RG: I wish I knew. I love living in Canada. No country is perfect of course, but Canadians have little to complain about. We have free healthcare, a high standard of living, little violent crime, and (for the most part) a very relaxed atmosphere. Canada is also a vast country with a small population spread across vastly differing terrains. We are geographic neighbours with the U.S. but have more ties with the Brits. We’re kind of culturally adrift in this respect.
So perhaps all these elements all combine to make Canadian dark fiction unique, the same way that Finnish or South African or Russian speculative fiction would be.
TC: What’s next for you on the writing front, and what are you looking forward to in 2013?
RG: I am working on another book.
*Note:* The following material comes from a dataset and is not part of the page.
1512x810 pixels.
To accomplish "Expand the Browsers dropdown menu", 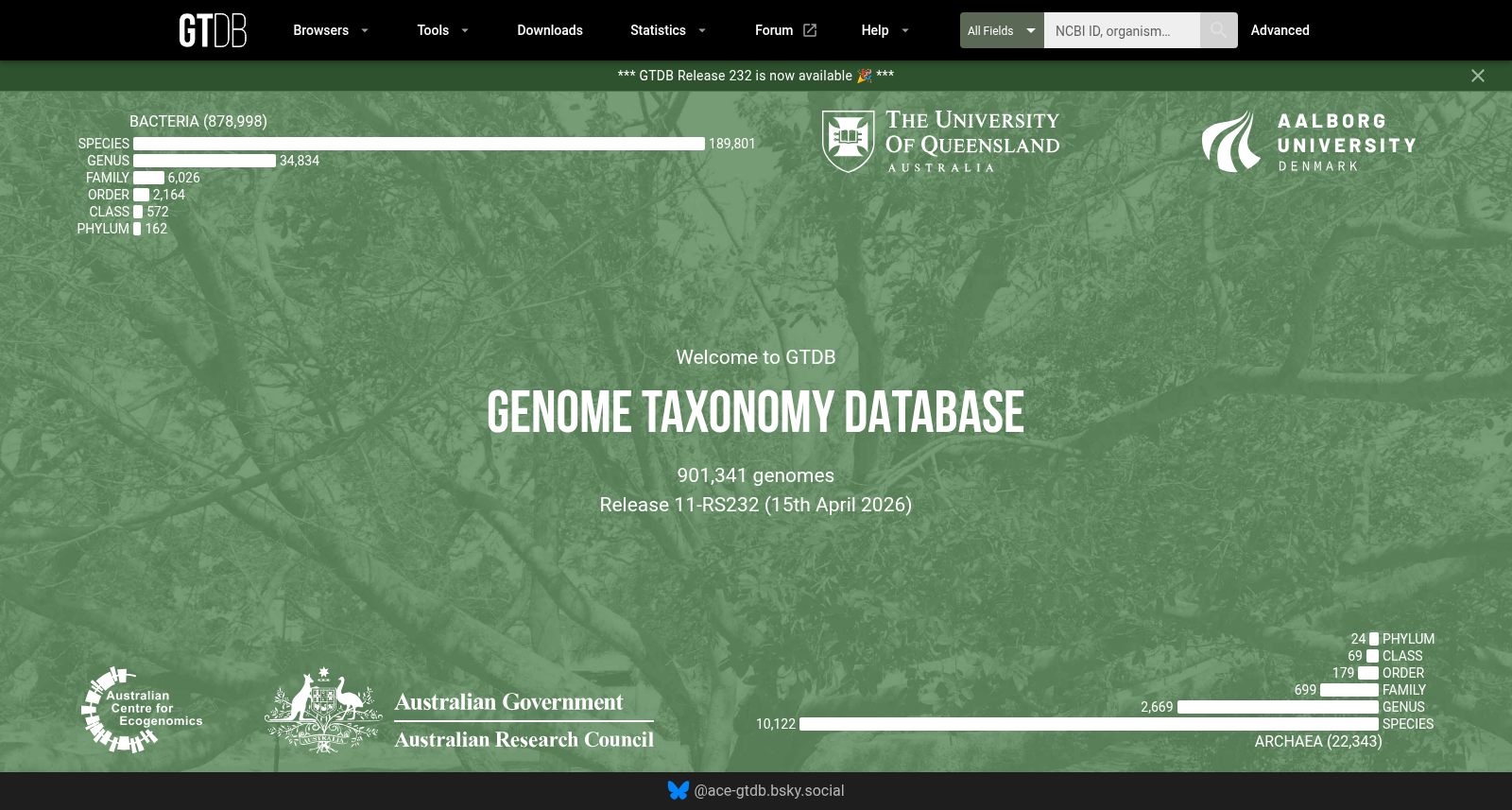I will click(x=331, y=30).
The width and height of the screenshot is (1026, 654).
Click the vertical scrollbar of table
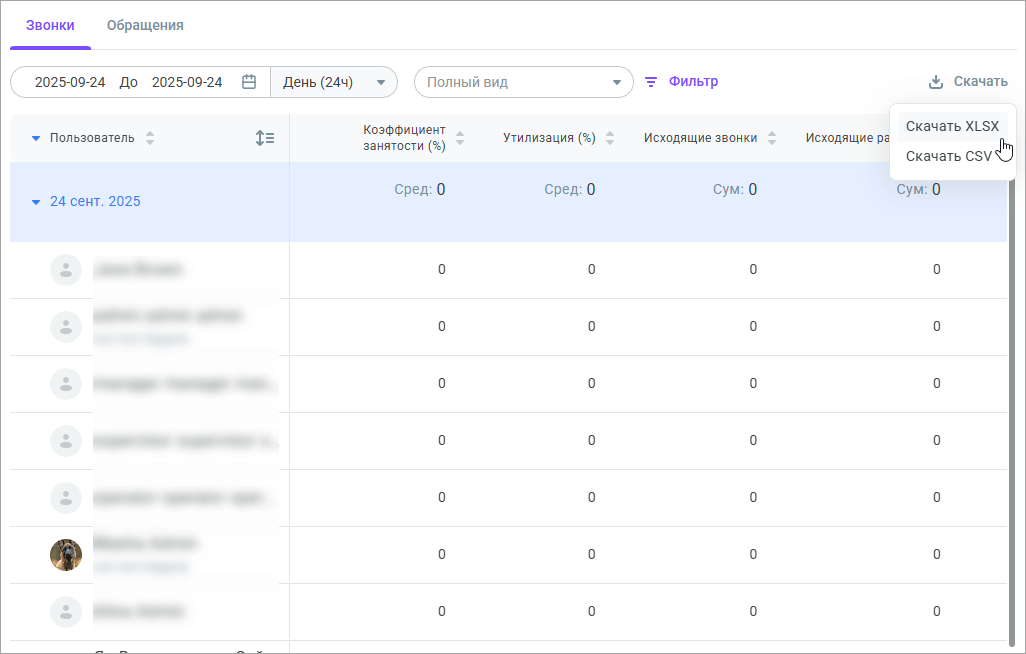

But I’m a painstaking writer, so I have no idea when it will be ready.
Next year I’m looking forward to the new collections by Nathan Ballingrud, Matt Cardin, and John Langan. I’m also excited about NecronomiCon, the Lovecraftian convention happening in Providence in August.
TC: Thank you very much, Richard, for spending your valuable time sharing with the readers of The Cosmicomicon. Allow me to wish you a healthy, happy, and hugely productive New Year.
RG: Thank you, Ted. It’s been a pleasure. All the best to you and yours.
Do yourself a favor - get more Gavin, starting with At Fear's Altar and working backwards, with The Darkly Splendid Realm, Omens, and Charnel Wine. Any serious reader of contemporary WeirdFic and Supernatural Horror must have these tomes on their shelves.
Richard Gavin is The Cosmicomicon approved. Far more importantly, he's S. T. Joshi approved. And that, my friends, is saying something.